(INFORMATION GIVEN begins)

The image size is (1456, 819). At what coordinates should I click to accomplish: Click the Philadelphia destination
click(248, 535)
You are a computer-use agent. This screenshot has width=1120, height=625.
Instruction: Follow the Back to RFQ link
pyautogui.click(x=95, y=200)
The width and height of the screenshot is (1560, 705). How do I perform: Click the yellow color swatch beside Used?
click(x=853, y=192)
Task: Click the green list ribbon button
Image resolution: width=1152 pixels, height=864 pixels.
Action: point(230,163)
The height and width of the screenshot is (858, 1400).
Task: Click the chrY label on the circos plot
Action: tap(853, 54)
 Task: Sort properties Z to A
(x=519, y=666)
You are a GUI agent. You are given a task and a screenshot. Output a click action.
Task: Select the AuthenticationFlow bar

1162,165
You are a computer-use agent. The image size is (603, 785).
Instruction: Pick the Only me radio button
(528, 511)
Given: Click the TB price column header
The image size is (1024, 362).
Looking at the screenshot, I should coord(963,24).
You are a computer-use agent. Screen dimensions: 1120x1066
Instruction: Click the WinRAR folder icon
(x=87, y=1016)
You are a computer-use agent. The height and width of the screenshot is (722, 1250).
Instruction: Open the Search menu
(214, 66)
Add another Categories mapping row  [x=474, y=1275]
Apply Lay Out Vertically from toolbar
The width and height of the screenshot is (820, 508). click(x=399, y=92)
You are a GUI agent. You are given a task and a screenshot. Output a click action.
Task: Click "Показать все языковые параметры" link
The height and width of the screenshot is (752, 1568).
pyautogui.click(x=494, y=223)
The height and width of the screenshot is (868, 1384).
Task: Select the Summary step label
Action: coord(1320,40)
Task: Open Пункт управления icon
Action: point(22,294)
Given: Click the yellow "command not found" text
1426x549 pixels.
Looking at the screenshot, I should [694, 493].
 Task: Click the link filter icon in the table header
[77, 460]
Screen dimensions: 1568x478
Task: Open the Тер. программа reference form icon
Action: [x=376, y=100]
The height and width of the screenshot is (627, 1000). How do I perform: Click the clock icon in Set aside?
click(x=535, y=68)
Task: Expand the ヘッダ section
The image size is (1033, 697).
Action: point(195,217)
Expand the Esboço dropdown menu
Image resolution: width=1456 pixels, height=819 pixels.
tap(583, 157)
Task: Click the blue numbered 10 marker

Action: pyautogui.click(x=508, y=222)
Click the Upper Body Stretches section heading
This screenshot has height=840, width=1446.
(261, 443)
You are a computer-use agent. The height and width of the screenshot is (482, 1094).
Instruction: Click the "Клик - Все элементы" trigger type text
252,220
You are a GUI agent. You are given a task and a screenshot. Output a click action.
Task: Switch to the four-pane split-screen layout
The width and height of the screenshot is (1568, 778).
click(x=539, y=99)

(INFORMATION GIVEN ends)

WHAT THIS TASK INVOLVES » Return all data verbatim.

RESPONSE AREA »
The image size is (1456, 819). At what coordinates should I click to accomplish: Click the Philadelphia destination
click(248, 535)
You are a computer-use agent. This screenshot has width=1120, height=625.
Instruction: Follow the Back to RFQ link
pyautogui.click(x=95, y=200)
The width and height of the screenshot is (1560, 705). How do I perform: Click the yellow color swatch beside Used?
click(x=853, y=192)
Task: Click the green list ribbon button
Image resolution: width=1152 pixels, height=864 pixels.
Action: point(230,163)
The height and width of the screenshot is (858, 1400).
Task: Click the chrY label on the circos plot
Action: tap(853, 54)
 Task: Sort properties Z to A
(x=519, y=666)
You are a GUI agent. You are given a task and a screenshot. Output a click action.
Task: Select the AuthenticationFlow bar

1162,165
You are a computer-use agent. The image size is (603, 785).
Instruction: Pick the Only me radio button
(528, 511)
Given: Click the TB price column header
The image size is (1024, 362).
Looking at the screenshot, I should coord(963,24).
You are a computer-use agent. Screen dimensions: 1120x1066
Instruction: Click the WinRAR folder icon
(x=87, y=1016)
You are a computer-use agent. The height and width of the screenshot is (722, 1250).
Instruction: Open the Search menu
(214, 66)
Add another Categories mapping row  [x=474, y=1275]
Apply Lay Out Vertically from toolbar
The width and height of the screenshot is (820, 508). click(x=399, y=92)
You are a GUI agent. You are given a task and a screenshot. Output a click action.
Task: Click "Показать все языковые параметры" link
The height and width of the screenshot is (752, 1568).
pyautogui.click(x=494, y=223)
The height and width of the screenshot is (868, 1384).
Task: Select the Summary step label
Action: coord(1320,40)
Task: Open Пункт управления icon
Action: point(22,294)
Given: Click the yellow "command not found" text
1426x549 pixels.
Looking at the screenshot, I should [694, 493].
 Task: Click the link filter icon in the table header
[77, 460]
Screen dimensions: 1568x478
Task: Open the Тер. программа reference form icon
Action: [x=376, y=100]
The height and width of the screenshot is (627, 1000). How do I perform: Click the clock icon in Set aside?
click(x=535, y=68)
Task: Expand the ヘッダ section
The image size is (1033, 697).
Action: point(195,217)
Expand the Esboço dropdown menu
Image resolution: width=1456 pixels, height=819 pixels.
tap(583, 157)
Task: Click the blue numbered 10 marker

Action: pyautogui.click(x=508, y=222)
Click the Upper Body Stretches section heading
This screenshot has height=840, width=1446.
(261, 443)
You are a computer-use agent. The height and width of the screenshot is (482, 1094).
Instruction: Click the "Клик - Все элементы" trigger type text
252,220
You are a GUI agent. You are given a task and a screenshot. Output a click action.
Task: Switch to the four-pane split-screen layout
The width and height of the screenshot is (1568, 778).
click(x=539, y=99)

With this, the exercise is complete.